By Steve Gelsi and Tomi Kilgore

Downgrade comes as stock falls sharply on heavy volume.

ChargePoint Holdings Inc. drew a downgrade at Oppenheimer, while analysts at Needham slashed their price target for the electric-vehicle-charging company in half on Friday.

ChargePoint's stock (CHP) plunged 36.4% after the company said it would fall short of analyst estimates and announced the departure of Pasquale Romano, who had been chief executive for 12 years.

The company named Rick Wilmer its new chief executive officer and named Mansi Khetani as its interim financial chief to replace the departing Rex Jackson.

The morning volume of 40.2 million shares was more than twice the stock's average daily volume of 15 million shares.

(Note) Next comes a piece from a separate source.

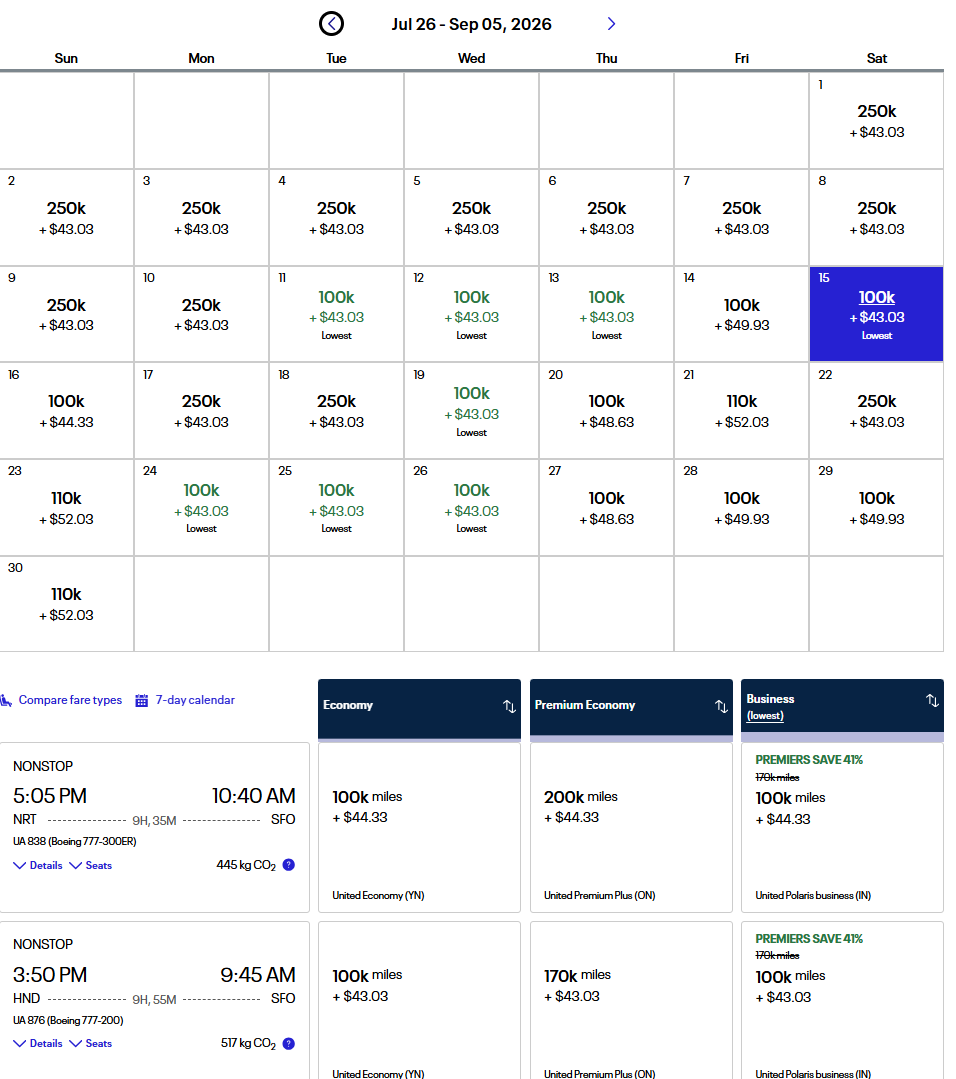
Task: Go to previous calendar date range
Action: [x=331, y=24]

Oppenheimer cut its rating on ChargePoint to perform from outperform and removed its $13 price target for the stock.

"We are stepping to the sidelines...given the management transition, choppy demand, and potential for further organizational changes," said Oppenheimer analyst Colin Rusch.

ChargePoint appears to be poised to go through a "painful transition" as it continues to target breakeven earnings before interest, taxes, depreciation and amortization (Ebitda) by the end of fiscal year 2025, Rusch said.

"We would not be surprised by deeper cuts in operating expenditures given the potential for revenue growth to be slower than previously expected," he said.

Oppenheimer analysts remained encouraged by ChargePoing's $397 million cash and $150 million in an undrawn revolver, which they believe will allow them to reach positive adjusted Ebitda.

Meanwhile, Needham analyst Chris Pierce on Friday cut his price target on ChargePoint to $4 from $8, noting that ChargePoint continues to see order delays due to economic uncertainty.

"We are still believers in EV adoption at the consumer and fleet levels given government incentives and the lower total cost of ownership...with near term weakness pushing out growth in our model," Pierce said, while keeping a buy rating on the stock.

ChargePoint's stock was also headed for the biggest one-day drop since it started trading four years ago, with the percentage decline more than double the current record 16.1% selloff on June 13, 2022.

The stock's weekly decline of 26.6% would also be a new record, passing the current record of a 23.1% drop during the week ended Sept. 8, 2023.

The stock has plummeted 79.1% year to date, while shares of rival Blink Charging Co. (BLNK) have dropped by 66%. Blink's stock was down by nearly 10% on Friday.

The Nasdaq COMP is up by 34.7% in 2023, while the S&P 500 SPX had advanced by 17.4%.

-Steve Gelsi -Tomi Kilgore

This content was created by MarketWatch, which is operated by Dow Jones & Co. MarketWatch is published independently from Dow Jones Newswires and The Wall Street Journal.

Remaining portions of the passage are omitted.